◆ Data records ◆
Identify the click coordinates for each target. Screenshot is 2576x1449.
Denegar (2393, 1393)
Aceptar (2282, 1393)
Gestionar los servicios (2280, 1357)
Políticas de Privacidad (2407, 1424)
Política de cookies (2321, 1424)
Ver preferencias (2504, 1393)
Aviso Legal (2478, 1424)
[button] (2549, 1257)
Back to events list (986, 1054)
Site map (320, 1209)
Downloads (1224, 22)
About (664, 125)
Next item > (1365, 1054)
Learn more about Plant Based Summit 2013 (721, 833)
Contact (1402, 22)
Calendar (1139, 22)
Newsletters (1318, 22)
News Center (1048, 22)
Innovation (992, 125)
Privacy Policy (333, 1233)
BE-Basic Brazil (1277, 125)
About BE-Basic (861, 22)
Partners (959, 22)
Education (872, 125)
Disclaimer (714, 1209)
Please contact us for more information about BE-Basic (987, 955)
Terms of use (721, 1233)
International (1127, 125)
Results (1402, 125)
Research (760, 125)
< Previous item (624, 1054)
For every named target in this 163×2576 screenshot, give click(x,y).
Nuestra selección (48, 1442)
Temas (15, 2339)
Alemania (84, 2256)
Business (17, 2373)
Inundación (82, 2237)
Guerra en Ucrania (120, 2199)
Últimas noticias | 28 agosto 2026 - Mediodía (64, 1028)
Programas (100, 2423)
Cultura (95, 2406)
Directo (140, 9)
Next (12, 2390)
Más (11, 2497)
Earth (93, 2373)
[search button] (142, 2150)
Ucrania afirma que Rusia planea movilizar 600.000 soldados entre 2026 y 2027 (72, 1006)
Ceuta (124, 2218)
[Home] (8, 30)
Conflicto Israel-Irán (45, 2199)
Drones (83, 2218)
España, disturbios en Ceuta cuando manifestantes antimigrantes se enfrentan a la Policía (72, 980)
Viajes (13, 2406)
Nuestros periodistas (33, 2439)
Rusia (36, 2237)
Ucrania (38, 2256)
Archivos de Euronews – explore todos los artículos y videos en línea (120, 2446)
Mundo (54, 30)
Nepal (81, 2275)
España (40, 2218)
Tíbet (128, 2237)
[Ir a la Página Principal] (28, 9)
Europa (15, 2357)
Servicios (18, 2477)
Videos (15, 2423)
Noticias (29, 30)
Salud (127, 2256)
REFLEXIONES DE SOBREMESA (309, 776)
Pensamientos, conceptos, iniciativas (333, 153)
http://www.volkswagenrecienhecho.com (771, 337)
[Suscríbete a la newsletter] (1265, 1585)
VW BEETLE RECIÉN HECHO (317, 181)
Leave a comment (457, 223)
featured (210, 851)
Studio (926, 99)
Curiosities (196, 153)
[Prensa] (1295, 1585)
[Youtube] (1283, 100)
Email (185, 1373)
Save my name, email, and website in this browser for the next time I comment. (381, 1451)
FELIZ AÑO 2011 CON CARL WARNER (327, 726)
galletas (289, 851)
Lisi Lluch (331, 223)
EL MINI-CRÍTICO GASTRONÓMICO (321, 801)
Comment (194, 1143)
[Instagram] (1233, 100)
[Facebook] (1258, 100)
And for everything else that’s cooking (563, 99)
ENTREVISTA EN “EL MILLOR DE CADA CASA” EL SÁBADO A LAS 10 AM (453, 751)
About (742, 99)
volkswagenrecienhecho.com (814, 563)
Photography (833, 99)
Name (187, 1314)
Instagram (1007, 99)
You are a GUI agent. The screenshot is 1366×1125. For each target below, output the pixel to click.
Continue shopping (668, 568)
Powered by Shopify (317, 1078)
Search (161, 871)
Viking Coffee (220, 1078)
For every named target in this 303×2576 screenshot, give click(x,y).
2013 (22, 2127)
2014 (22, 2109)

◆ Work instruction ◆
For the material above, reproduce exactly the lines from the line with "Site map (320, 1209)" to the line with "Nuestra selección (48, 1442)", inclusive, and exclude all others.

◆ Exercise output ◆
Site map (320, 1209)
Downloads (1224, 22)
About (664, 125)
Next item > (1365, 1054)
Learn more about Plant Based Summit 2013 (721, 833)
Contact (1402, 22)
Calendar (1139, 22)
Newsletters (1318, 22)
News Center (1048, 22)
Innovation (992, 125)
Privacy Policy (333, 1233)
BE-Basic Brazil (1277, 125)
About BE-Basic (861, 22)
Partners (959, 22)
Education (872, 125)
Disclaimer (714, 1209)
Please contact us for more information about BE-Basic (987, 955)
Terms of use (721, 1233)
International (1127, 125)
Results (1402, 125)
Research (760, 125)
< Previous item (624, 1054)
For every named target in this 163×2576 screenshot, give click(x,y).
Nuestra selección (48, 1442)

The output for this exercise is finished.